Suppose that $F(x)\equiv\int_0^xf(t)dt$ is a convex function of $x$. Is it true that $f(t)$ is increasing in $t$ almost everywhere?
My intuition is yes and here is the reasoning (not very rigorous). For $\int_0^xf(t)dt$ being well defined, $f(t)$ must be continuous almost everywhere. If $f(\cdot)$ is continuous at $x$, we have $F'(x)=f(x)$. If $f(\cdot)$ is also differentiable at $x$, we have $F''(x)=f'(x)\geq0$ as $F(\cdot)$ is convex.
However, even if $f(\cdot)$ is continuous almost everywhere, it needs not be differentiable at each continuous point. I am not sure if above reasoning can be extended to the case of non-differentiable $f$.
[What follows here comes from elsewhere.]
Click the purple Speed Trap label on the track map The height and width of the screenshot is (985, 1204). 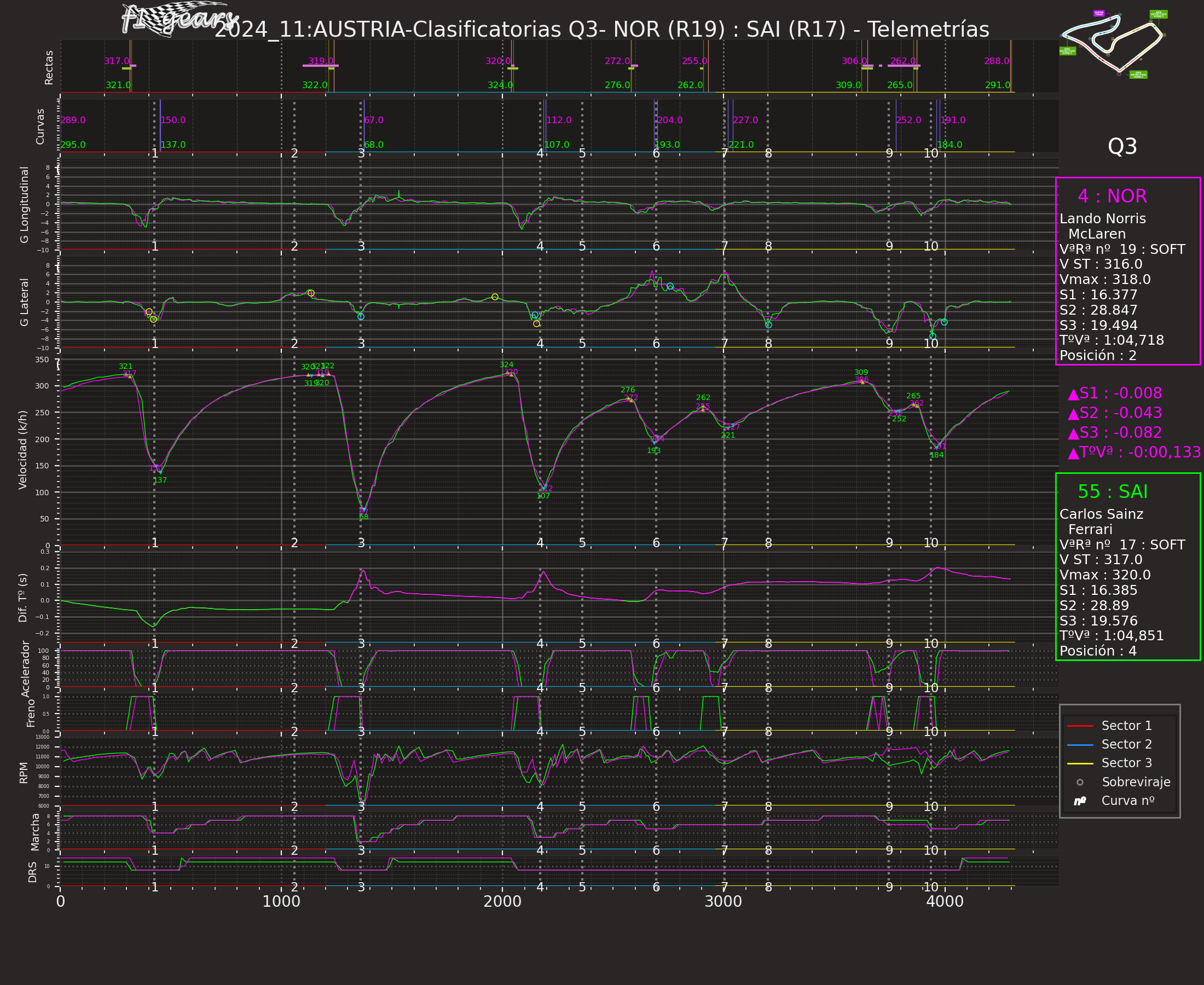tap(1098, 13)
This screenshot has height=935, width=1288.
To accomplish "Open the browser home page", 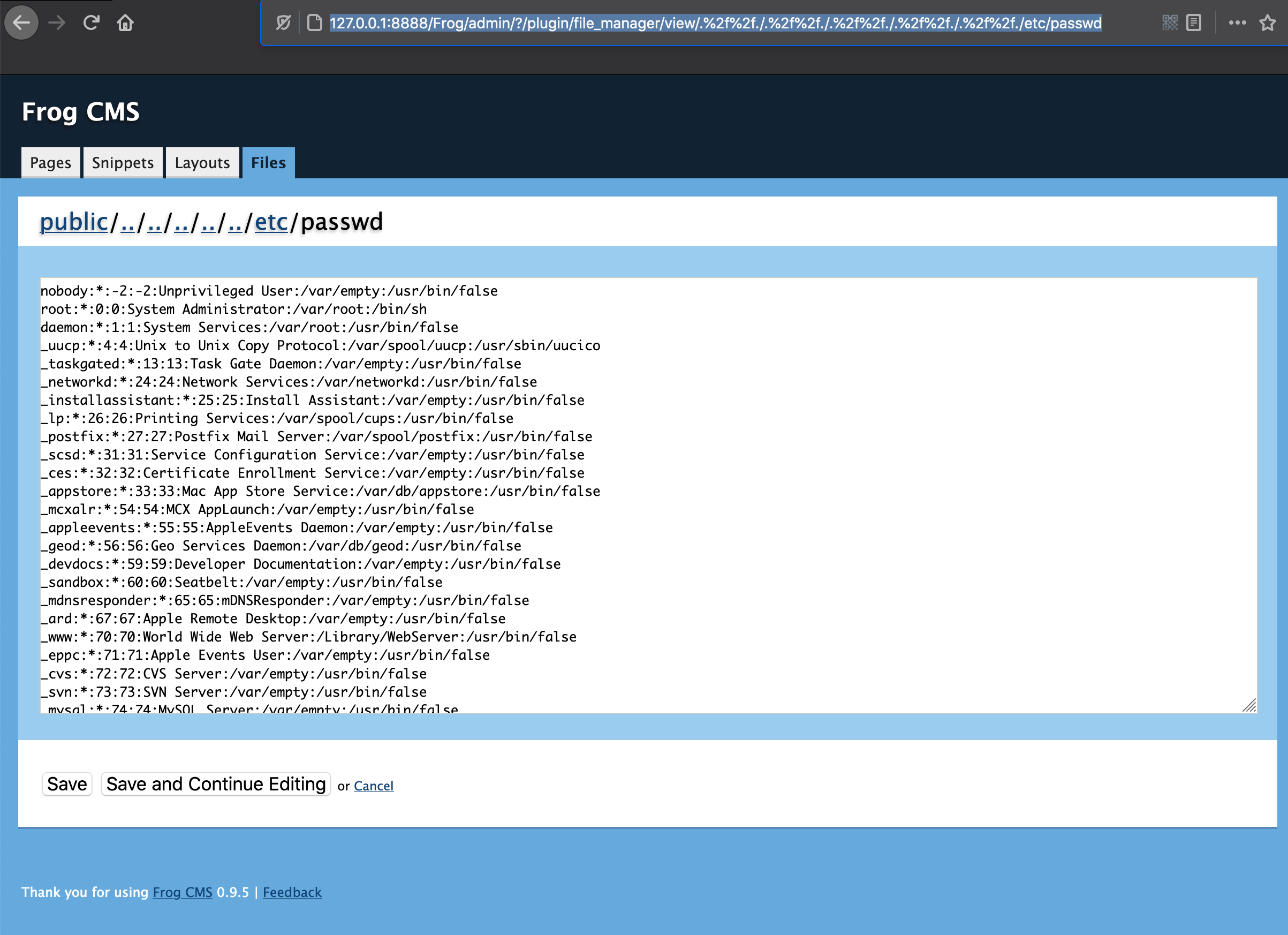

If $F(x)$ is well-defined (as a Lebesgue integral), $f$ must be measurable. Suppose there are measurable sets $A$ and $B$ of nonzero measure with $a < b$ and $f(a) > f(b)$ for all $a \in A,\; b \in B$. We may assume (after deleting some subsets of $A$ and $B$, still leaving the measures nonzero) that $\inf(B) - \sup(A) = \delta > 0$ and $\inf(f(A)) - \sup(f(B)) = \epsilon > 0$. Let $a$ be a Lebesgue point of $A$ and $b$ a Lebesgue point of $B$. Then for $\eta > 0$ sufficiently small we have $$ \eqalign{F(a+\eta) - F(a-\eta) &= \int_{a-\eta}^{a+\eta} f(x)\; dx \cr > 2 \eta (\inf(f(A)) - \epsilon/3)}$$ and $$\eqalign{F(b+\eta) - F(b-\eta) &= \int_{b-\eta}^{b+\eta} f(x)\; dx \cr &< 2 \eta(\sup(f(B)) + \epsilon/3)\cr & < F(a+\eta) - F(a-\eta)}$$ But if $b - \eta > a + \eta$ this contradicts convexity of $F$.